Morning Sickness May Lower the Risk of Miscarriage
A study has shown that there is a lower risk of miscarriage among women who experience morning sickness, according to MSNBC. According to the study, pregnancy women who did not experience morning sickness were 3.2 less likely to miscarry than those who did suffer from nausea and vomiting. The longer that the women experienced morning sickness, the lower their risk of miscarrying the baby was.
The results showed that the link between miscarriage and morning sickness varied according to age. Women under 25 were less likely to miscarry, even if they did not experience nausea or vomiting. Miscarriage drastically increased for women who were over 35 and did not have morning sickness, however. Older women are known to have a higher miscarriage rate.
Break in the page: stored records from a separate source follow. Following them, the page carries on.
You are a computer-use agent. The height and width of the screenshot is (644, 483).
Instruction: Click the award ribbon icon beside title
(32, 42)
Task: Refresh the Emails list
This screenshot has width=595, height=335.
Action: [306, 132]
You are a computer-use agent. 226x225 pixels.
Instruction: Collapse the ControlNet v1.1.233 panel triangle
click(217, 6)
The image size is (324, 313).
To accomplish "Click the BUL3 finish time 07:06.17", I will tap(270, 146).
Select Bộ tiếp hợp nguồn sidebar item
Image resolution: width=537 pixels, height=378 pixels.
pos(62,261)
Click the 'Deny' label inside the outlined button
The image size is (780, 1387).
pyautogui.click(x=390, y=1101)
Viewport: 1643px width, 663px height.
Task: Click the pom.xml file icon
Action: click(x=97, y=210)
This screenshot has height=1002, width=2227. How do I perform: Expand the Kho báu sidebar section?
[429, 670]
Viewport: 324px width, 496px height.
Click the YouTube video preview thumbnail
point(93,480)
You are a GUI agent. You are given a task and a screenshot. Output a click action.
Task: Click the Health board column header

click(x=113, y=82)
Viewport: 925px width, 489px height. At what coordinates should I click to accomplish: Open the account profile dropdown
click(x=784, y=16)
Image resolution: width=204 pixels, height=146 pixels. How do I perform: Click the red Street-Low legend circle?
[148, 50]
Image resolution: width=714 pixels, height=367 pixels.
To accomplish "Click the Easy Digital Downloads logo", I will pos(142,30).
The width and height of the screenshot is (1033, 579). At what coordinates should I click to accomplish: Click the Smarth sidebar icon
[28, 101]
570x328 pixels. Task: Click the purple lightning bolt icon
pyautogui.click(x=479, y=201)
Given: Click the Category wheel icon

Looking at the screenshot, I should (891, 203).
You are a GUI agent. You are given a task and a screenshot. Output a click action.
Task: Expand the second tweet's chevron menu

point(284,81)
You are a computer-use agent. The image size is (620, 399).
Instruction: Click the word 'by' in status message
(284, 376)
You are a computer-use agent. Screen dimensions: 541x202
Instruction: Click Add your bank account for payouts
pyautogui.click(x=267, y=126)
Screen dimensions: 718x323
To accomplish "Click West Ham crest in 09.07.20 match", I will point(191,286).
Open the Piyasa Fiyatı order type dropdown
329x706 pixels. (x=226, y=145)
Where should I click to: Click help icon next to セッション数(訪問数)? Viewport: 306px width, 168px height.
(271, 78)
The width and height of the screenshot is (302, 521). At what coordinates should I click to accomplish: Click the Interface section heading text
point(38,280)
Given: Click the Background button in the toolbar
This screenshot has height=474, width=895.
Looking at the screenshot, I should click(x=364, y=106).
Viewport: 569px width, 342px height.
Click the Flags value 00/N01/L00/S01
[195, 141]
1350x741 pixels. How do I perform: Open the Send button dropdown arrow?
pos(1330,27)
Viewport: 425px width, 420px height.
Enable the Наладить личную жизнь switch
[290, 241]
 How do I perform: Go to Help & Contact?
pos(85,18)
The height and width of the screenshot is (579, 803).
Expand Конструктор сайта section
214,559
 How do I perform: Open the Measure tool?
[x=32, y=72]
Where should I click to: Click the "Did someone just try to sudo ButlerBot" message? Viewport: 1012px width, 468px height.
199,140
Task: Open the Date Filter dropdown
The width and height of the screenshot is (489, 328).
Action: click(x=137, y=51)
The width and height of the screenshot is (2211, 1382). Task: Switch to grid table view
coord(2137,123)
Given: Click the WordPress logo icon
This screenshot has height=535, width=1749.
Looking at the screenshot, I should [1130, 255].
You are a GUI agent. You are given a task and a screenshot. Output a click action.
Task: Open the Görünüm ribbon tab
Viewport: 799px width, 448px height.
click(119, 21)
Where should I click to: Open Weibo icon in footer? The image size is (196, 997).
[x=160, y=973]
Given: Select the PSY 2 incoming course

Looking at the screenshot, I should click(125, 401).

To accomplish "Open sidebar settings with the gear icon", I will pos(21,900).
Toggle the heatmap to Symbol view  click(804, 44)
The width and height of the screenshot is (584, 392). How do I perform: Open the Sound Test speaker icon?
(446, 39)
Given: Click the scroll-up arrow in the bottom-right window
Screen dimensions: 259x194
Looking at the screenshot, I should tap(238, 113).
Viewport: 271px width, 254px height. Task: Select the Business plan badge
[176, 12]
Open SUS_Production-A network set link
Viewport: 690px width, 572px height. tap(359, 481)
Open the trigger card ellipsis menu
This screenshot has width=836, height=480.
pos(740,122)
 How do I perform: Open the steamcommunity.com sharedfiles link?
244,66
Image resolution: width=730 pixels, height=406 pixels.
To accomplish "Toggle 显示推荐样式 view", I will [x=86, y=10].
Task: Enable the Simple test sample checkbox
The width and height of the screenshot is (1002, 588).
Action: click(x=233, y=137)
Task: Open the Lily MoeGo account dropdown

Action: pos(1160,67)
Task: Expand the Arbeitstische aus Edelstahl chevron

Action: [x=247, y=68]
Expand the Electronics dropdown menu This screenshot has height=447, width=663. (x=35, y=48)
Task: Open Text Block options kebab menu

Researchers were only able to confirm that there is a link between morning sickness and miscarriage. As of right now, they are not sure why women who experience nausea and vomiting are less likely to miscarry. Once the reason is identified, the results could prove to be groundbreaking in terms of preventing miscarriage among older women.
Don’t Worry if You Don’t Have Morning Sickness
According to MSNBC, researchers said that women should not worry if they do not experience morning sickness. There are plenty of women who do not have nausea or vomiting during early pregnancy or throughout their nine months of pregnancy who do not miscarry. The risk of miscarriage is among those who do not have morning sickness is much lower for those who are under younger in age – but so is the risk of all miscarriages.
It is important to keep in mind that lifestyle plays an important role in preventing miscarriage. Taking your prenatal vitamins, following a well-balanced diet, exercising for at least 30 minutes a day five times a week, and keeping stress at a minimum can help reduce the risk of miscarriage. Making healthy choices during pregnancy is the best way to ensure that you do not miscarry, regardless of whether or not you have morning sickness.
MSNBC, “Morning sickness may sickness signal healthier pregnancy.”